You and I don’t restrain our Scouts, veto their ideas, or reserve the right to do anything. The program defines all of these things, not us. You aren’t the arbiter of what they can and can’t do – we all agree to play by the rules that define the game. Scouts understand the basic fairness of this.
Instead of putting yourself on trial as the one who makes decisions and is the arbiter of what Scouting is and what it isn’t educate your scouts to make these determinations themselves. Get them a copy of the Guide to Safe Scouting; encourage them to understand things as well as you do. Get on their side and instead of giving answers lead them towards finding the answers for themselves. They’ll catch on and start to redirect their aspirations.
I want to challenge your assumptions on their attitude. Boys are Scouts because they want to do the things Scouts do. They start out with a kind of fuzzy idea of exactly what that means. We’d like them to share our vision of Scouting but that’s not always the case. Our job, then, is to find out what they are thinking, what their expectations are.

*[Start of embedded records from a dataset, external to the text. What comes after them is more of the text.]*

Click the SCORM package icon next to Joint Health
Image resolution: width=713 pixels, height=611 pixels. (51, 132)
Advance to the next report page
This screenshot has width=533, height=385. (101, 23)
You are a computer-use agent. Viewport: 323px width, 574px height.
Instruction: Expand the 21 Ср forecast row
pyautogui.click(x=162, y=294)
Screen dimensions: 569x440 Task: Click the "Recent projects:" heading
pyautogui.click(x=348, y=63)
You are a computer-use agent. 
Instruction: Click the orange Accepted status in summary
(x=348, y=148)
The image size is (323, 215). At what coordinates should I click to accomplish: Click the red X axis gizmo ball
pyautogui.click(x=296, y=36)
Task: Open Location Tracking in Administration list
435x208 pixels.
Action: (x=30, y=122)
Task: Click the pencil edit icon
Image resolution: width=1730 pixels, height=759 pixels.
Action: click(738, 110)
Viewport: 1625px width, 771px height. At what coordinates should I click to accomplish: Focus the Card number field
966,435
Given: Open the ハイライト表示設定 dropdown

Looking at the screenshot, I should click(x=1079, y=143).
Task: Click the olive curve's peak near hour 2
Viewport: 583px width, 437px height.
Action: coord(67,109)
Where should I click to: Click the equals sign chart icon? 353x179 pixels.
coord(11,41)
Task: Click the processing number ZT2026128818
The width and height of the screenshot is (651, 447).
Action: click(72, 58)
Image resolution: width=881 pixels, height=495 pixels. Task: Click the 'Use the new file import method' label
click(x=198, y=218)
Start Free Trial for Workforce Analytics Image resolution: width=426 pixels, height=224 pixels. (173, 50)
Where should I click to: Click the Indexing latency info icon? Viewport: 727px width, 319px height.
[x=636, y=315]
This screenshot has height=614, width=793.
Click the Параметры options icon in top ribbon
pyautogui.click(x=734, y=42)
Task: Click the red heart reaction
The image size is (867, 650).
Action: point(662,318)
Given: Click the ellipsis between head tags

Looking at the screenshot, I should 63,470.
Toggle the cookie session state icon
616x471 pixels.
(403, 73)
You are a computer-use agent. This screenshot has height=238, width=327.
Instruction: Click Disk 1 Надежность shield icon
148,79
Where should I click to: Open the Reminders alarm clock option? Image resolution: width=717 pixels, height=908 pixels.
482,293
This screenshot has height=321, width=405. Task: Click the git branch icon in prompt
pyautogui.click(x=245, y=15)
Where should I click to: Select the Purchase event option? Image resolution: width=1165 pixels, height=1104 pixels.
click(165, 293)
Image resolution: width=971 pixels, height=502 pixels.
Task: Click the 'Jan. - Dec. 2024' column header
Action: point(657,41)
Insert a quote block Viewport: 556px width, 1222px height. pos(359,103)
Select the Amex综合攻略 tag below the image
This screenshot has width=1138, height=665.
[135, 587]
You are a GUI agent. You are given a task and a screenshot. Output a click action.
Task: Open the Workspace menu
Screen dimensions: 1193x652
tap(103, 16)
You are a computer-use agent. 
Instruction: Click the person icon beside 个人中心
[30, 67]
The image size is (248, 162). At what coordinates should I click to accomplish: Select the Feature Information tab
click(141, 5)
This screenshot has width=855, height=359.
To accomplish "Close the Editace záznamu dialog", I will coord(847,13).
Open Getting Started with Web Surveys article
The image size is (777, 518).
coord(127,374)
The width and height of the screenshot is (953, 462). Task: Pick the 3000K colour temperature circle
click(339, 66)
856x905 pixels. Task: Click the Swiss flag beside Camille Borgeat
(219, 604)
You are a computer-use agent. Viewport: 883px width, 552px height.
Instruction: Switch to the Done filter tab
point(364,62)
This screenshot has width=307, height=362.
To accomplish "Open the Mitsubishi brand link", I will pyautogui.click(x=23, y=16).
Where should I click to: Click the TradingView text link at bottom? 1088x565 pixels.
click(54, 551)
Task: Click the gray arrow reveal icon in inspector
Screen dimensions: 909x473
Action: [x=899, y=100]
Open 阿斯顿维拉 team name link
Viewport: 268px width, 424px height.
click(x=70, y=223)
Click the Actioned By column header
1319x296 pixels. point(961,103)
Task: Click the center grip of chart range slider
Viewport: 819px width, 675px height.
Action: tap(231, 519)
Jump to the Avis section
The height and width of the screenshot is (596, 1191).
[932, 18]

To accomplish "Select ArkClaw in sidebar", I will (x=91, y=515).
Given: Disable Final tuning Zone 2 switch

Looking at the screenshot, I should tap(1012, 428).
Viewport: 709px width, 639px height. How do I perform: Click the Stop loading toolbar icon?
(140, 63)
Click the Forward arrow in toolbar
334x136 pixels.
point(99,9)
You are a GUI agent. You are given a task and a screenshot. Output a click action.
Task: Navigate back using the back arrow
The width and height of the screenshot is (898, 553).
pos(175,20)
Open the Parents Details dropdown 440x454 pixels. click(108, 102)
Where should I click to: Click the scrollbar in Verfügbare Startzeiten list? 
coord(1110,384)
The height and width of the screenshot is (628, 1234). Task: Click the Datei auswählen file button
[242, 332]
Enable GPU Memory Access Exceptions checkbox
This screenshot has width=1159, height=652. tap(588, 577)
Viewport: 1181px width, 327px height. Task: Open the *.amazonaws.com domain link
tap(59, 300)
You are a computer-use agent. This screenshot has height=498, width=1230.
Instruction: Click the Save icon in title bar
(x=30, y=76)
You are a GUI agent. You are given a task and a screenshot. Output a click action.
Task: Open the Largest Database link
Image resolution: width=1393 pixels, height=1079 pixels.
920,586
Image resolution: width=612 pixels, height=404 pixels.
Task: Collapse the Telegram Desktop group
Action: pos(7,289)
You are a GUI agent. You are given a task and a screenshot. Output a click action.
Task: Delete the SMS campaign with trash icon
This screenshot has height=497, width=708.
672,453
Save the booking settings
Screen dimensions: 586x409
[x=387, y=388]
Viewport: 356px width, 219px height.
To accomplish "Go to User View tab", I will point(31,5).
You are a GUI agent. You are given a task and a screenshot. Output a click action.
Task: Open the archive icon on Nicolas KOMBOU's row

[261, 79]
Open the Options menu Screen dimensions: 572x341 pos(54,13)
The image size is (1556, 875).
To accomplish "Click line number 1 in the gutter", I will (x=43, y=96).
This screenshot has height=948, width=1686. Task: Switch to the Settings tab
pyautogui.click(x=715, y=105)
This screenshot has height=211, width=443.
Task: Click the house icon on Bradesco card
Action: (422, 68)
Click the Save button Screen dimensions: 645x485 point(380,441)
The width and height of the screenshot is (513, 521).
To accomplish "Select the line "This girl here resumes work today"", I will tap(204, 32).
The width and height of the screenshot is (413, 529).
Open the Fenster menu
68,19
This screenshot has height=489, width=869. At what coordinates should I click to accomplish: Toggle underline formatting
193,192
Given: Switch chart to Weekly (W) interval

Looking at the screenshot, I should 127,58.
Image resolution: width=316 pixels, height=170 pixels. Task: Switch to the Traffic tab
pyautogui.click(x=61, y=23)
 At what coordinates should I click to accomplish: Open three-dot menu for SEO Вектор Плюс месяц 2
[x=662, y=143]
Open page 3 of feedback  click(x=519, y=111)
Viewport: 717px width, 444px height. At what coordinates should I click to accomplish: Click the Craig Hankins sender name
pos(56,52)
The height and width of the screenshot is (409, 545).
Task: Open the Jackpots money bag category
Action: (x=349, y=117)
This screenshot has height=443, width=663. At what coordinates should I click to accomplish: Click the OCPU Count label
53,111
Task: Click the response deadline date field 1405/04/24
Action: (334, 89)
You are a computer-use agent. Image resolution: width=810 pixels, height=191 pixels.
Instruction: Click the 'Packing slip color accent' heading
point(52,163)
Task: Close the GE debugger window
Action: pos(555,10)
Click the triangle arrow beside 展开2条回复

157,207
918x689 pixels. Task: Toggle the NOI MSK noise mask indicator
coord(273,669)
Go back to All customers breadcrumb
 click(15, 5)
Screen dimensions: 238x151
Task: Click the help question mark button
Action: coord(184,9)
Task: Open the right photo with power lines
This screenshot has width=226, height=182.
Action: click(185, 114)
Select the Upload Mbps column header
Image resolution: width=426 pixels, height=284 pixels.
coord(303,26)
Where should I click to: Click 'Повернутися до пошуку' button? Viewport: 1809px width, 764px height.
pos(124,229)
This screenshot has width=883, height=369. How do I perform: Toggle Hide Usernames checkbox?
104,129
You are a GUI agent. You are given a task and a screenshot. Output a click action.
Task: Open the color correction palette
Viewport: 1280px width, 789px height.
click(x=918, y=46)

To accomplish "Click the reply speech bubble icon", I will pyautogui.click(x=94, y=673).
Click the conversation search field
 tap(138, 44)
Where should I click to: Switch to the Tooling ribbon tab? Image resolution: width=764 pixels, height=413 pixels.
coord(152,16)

One way to do this is to talk to them individually without any pretense put on the conversation. What I mean is just do a little quiet investigating and questioning. Don’t make an announcement; don’t place these conversations in the context of a Scoutmaster’s conference or anything like that – just have an informal conversation with individual Scouts. Trying this with a group of Scouts is going to put them on the defensive and you aren’t going to find out much.
What do they really like about Scouting? Why do the like it? What would they like to do? What would they like to change? Just get answers without commenting or replying on them. Don’t dismiss anything they say as unrealistic or outrageous, don’t judge anything they say at all – just listen. I’ll guarantee that this will be a valuable way towards understanding what’s going on.
Once you have a good understanding of what Scouts expect you can start to work with them to refine and realize those expectations. Some of what they say will be outside of the realm of possibility but much of it will be spot on.
I am also going to challenge your tone in the friendliest, most understanding way possible because I have been there myself. You’re frustrated and probably a little (or a lot) angry. You’ve done the training, caught the vision and encountered a good deal of resistance towards your efforts to make the vision a reality. Any of us who have been at this for a while feel the same way on a pretty regular basis so this is not a character flaw or a moral weakness; it is part and parcel of being a Scoutmaster. We are all in this together.
Scouts sense frustration and anger in adults and react by distancing themselves as far from it as possible. Our anger and frustration has to be resolved – it only gets in the way.
One way to defuse these frustrations is to approach the program with fresh eyes. Our challenge is not to mold and develop Scouts, that’s not our aim. Our aim is to create and maintain the conditions that will allow them to shape and mold themselves.